Anticorpos anti-Stathmin CE/IVD projetados para imunohistoquímica (IHC) estão sendo cada vez mais utilizados em ambientes de pesquisa e laboratórios clínicos dentro da patologia ginecológica. Stathmin (STMN1), também conhecido como oncoproteína-18, é uma fosfoproteína citosólica envolvida na desestabilização de microtúbulos e na regulação do progresso mitótico. Como a expressão alterada de stathmin tem sido associada à proliferação tumoral, comportamento biológico agressivo e resposta ao tratamento em várias malignidades, anticorpos direcionados a esse biomarcador permitem a detecção de proteínas baseada em tecido para aplicações investigativas e diagnósticas.
Significado biológico de Stathmin
Stathmin desempenha um papel importante na dinâmica do citoesqueleto e na regulação do ciclo celular, tornando-o relevante para pesquisa oncológica e patologia. Sua atividade molecular influencia a dinâmica do fuso mitótico, motilidade celular e progressão tumoral.
Mecanismos biológicos chave
- Regulação da dinâmica de microtúbulos:
Stathmin promove a desestabilização de microtúbulos, facilitando a remodelação do fuso e o progresso mitótico. - Influência na progressão do ciclo celular:
A atividade de stathmin está ligada à regulação da mitose e à dinâmica mais ampla do ciclo celular. Em contextos tumorais específicos, interações com vias de sinalização — incluindo mecanismos associados a p53 mutante — foram descritas, embora essas interações não sejam universais em todos os tipos de câncer. - Progressão e metástase do câncer:
Expressão aberrante foi associada a maior proliferação, instabilidade cromossômica e comportamento invasivo em múltiplas malignidades.
Do ponto de vista de biomarcador, expressão elevada de stathmin foi relatada em diversas entidades tumorais, apoiando sua investigação como proteína associada à proliferação detectável por IHC.
Utilidade diagnóstica de Stathmin em patologia ginecológica
Estudos revisados por pares indicam interesse crescente na avaliação da expressão de stathmin em tecidos ginecológicos. A detecção imunohistoquímica pode fornecer contexto molecular adicional junto com a avaliação morfológica.

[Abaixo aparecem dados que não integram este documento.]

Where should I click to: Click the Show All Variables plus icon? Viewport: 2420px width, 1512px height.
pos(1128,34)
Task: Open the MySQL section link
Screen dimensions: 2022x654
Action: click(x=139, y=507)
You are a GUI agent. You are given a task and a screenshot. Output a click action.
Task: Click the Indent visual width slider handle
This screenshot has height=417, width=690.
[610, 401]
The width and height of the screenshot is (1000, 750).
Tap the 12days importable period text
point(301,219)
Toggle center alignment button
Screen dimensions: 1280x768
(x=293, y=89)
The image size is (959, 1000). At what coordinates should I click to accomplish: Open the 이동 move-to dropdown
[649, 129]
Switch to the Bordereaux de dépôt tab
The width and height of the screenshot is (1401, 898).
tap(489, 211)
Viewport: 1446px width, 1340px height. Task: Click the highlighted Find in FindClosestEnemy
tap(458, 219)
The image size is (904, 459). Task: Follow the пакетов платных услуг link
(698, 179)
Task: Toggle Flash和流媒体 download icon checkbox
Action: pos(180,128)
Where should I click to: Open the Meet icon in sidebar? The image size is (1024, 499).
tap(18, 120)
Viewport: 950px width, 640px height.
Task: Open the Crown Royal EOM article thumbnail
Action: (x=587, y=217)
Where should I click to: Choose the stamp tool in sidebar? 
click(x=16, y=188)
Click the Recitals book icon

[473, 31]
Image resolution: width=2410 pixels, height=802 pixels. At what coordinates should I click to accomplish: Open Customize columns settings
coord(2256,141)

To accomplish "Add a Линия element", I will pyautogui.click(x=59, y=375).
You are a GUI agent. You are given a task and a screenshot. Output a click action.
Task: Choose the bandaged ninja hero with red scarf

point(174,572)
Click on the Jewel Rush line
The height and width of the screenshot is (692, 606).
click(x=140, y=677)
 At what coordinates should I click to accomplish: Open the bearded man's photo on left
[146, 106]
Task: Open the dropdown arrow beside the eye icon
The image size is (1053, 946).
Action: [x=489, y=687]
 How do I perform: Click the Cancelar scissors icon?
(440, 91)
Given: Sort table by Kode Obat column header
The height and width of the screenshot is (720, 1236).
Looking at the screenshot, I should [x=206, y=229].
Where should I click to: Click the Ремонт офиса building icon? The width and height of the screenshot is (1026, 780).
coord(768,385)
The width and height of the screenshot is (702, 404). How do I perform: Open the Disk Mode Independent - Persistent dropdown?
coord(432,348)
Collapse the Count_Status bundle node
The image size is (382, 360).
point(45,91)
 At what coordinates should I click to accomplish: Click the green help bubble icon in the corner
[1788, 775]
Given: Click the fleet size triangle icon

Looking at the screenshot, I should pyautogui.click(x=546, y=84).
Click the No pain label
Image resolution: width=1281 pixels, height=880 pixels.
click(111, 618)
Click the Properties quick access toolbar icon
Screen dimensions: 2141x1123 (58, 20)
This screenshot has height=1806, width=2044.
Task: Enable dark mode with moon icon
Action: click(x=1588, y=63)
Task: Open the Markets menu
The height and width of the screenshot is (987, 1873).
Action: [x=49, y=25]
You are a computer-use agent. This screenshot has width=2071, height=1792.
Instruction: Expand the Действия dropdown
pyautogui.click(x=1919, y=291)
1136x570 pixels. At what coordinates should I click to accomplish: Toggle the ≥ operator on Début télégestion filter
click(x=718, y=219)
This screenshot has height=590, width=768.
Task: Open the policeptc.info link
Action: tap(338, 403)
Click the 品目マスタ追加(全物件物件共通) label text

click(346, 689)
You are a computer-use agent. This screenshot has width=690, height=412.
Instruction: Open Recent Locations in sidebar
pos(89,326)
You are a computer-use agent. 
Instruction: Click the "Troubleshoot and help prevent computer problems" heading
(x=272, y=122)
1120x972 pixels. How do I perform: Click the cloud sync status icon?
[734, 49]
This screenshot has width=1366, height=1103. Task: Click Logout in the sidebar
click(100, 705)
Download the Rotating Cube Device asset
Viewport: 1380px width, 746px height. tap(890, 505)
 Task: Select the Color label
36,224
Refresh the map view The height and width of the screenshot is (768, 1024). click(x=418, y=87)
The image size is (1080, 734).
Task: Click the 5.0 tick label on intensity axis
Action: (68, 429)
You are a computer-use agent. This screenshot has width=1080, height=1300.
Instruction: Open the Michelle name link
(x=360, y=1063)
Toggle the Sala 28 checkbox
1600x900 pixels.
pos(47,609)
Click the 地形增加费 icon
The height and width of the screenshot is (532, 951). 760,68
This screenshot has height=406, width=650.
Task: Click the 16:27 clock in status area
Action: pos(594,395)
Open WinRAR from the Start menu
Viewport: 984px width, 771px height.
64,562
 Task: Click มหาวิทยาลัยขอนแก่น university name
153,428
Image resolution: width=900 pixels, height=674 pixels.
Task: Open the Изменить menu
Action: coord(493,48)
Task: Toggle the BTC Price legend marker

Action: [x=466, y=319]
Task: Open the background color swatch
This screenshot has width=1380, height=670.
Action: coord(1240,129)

Relevância diagnóstica baseada em evidências
- Carcinoma endometrial:
Em câncer endometrial avançado, expressão aumentada de stathmin foi associada a menor sobrevida livre de progressão e global, apoiando a investigação de sua relevância prognóstica. - Lesões intraepiteliais escamosas vulvares:
A IHC de stathmin demonstrou alta sensibilidade com boa especificidade para distinguir lesões de alto grau em combinação com marcadores estabelecidos como p16 e Ki67. - Tumores ovarianos:
Estudos imunohistoquímicos relatam expressão de stathmin em certos tipos de tumores ovarianos, incluindo tumores do cordão sexual-estromais. No entanto, a evidência atual sugere que seu valor diagnóstico ou prognóstico nesses tumores permanece limitado e requer validação adicional.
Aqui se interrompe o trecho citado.